TASK DESCRIPTION:
The response should contain every record, reproduced exactly.
START SUPPLIED MATERIAL
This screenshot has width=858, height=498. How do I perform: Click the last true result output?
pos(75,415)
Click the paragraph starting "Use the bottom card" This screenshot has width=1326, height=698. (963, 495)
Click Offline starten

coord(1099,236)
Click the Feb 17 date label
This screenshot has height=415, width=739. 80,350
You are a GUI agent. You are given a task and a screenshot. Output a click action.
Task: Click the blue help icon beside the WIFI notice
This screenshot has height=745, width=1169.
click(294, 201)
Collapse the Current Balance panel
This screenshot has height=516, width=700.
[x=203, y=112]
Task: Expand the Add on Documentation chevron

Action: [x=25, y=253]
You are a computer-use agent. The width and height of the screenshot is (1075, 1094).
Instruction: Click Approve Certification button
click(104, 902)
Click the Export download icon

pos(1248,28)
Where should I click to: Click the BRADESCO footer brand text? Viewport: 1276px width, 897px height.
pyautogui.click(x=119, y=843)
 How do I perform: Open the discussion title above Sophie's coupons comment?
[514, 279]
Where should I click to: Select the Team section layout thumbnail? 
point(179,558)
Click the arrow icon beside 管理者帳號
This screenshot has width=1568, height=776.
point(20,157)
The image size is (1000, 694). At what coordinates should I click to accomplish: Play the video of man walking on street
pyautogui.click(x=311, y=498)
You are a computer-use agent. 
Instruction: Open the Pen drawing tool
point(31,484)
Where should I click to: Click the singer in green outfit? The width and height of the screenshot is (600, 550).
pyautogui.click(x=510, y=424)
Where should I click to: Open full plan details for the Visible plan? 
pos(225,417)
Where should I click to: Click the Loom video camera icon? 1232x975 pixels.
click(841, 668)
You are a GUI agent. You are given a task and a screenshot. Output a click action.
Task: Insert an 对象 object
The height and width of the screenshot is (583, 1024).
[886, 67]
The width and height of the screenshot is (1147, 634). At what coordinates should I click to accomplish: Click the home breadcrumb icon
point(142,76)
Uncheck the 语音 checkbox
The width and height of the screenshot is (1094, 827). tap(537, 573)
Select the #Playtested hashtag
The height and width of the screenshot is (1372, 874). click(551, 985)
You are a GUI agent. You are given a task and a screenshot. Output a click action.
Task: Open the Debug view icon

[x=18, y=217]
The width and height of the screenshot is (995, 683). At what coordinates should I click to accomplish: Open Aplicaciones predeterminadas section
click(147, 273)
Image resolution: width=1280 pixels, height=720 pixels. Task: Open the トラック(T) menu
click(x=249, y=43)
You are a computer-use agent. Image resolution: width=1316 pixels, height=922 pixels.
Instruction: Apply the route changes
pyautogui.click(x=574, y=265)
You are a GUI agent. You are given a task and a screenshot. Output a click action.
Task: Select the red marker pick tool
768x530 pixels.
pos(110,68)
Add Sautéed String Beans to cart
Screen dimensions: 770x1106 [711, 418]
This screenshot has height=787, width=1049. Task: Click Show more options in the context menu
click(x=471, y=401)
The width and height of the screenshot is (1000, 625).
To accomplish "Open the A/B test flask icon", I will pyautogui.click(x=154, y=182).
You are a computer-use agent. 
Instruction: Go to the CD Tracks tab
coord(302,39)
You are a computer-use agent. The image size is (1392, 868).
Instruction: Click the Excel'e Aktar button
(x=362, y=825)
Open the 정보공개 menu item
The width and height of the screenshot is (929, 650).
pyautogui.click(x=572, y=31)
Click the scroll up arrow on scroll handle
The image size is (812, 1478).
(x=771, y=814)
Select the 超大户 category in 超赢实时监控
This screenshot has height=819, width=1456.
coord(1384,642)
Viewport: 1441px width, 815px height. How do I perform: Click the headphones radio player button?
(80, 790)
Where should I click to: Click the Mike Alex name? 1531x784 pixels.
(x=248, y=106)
END SUPPLIED MATERIAL
WRITTEN ANSWER:
This screenshot has width=858, height=498. How do I perform: Click the last true result output?
pos(75,415)
Click the paragraph starting "Use the bottom card" This screenshot has width=1326, height=698. (963, 495)
Click Offline starten

coord(1099,236)
Click the Feb 17 date label
This screenshot has height=415, width=739. 80,350
You are a GUI agent. You are given a task and a screenshot. Output a click action.
Task: Click the blue help icon beside the WIFI notice
This screenshot has height=745, width=1169.
click(294, 201)
Collapse the Current Balance panel
This screenshot has height=516, width=700.
[x=203, y=112]
Task: Expand the Add on Documentation chevron

Action: [x=25, y=253]
You are a computer-use agent. The width and height of the screenshot is (1075, 1094).
Instruction: Click Approve Certification button
click(104, 902)
Click the Export download icon

pos(1248,28)
Where should I click to: Click the BRADESCO footer brand text? Viewport: 1276px width, 897px height.
pyautogui.click(x=119, y=843)
 How do I perform: Open the discussion title above Sophie's coupons comment?
[514, 279]
Where should I click to: Select the Team section layout thumbnail? 
point(179,558)
Click the arrow icon beside 管理者帳號
This screenshot has width=1568, height=776.
point(20,157)
The image size is (1000, 694). At what coordinates should I click to accomplish: Play the video of man walking on street
pyautogui.click(x=311, y=498)
You are a computer-use agent. 
Instruction: Open the Pen drawing tool
point(31,484)
Where should I click to: Click the singer in green outfit? The width and height of the screenshot is (600, 550).
pyautogui.click(x=510, y=424)
Where should I click to: Open full plan details for the Visible plan? 
pos(225,417)
Where should I click to: Click the Loom video camera icon? 1232x975 pixels.
click(841, 668)
You are a GUI agent. You are given a task and a screenshot. Output a click action.
Task: Insert an 对象 object
The height and width of the screenshot is (583, 1024).
[886, 67]
The width and height of the screenshot is (1147, 634). At what coordinates should I click to accomplish: Click the home breadcrumb icon
point(142,76)
Uncheck the 语音 checkbox
The width and height of the screenshot is (1094, 827). tap(537, 573)
Select the #Playtested hashtag
The height and width of the screenshot is (1372, 874). click(551, 985)
You are a GUI agent. You are given a task and a screenshot. Output a click action.
Task: Open the Debug view icon

[x=18, y=217]
The width and height of the screenshot is (995, 683). At what coordinates should I click to accomplish: Open Aplicaciones predeterminadas section
click(147, 273)
Image resolution: width=1280 pixels, height=720 pixels. Task: Open the トラック(T) menu
click(x=249, y=43)
You are a computer-use agent. Image resolution: width=1316 pixels, height=922 pixels.
Instruction: Apply the route changes
pyautogui.click(x=574, y=265)
You are a GUI agent. You are given a task and a screenshot. Output a click action.
Task: Select the red marker pick tool
768x530 pixels.
pos(110,68)
Add Sautéed String Beans to cart
Screen dimensions: 770x1106 [711, 418]
This screenshot has height=787, width=1049. Task: Click Show more options in the context menu
click(x=471, y=401)
The width and height of the screenshot is (1000, 625).
To accomplish "Open the A/B test flask icon", I will pyautogui.click(x=154, y=182).
You are a computer-use agent. 
Instruction: Go to the CD Tracks tab
coord(302,39)
You are a computer-use agent. The image size is (1392, 868).
Instruction: Click the Excel'e Aktar button
(x=362, y=825)
Open the 정보공개 menu item
The width and height of the screenshot is (929, 650).
pyautogui.click(x=572, y=31)
Click the scroll up arrow on scroll handle
The image size is (812, 1478).
(x=771, y=814)
Select the 超大户 category in 超赢实时监控
This screenshot has height=819, width=1456.
coord(1384,642)
Viewport: 1441px width, 815px height. How do I perform: Click the headphones radio player button?
(80, 790)
Where should I click to: Click the Mike Alex name? 1531x784 pixels.
(x=248, y=106)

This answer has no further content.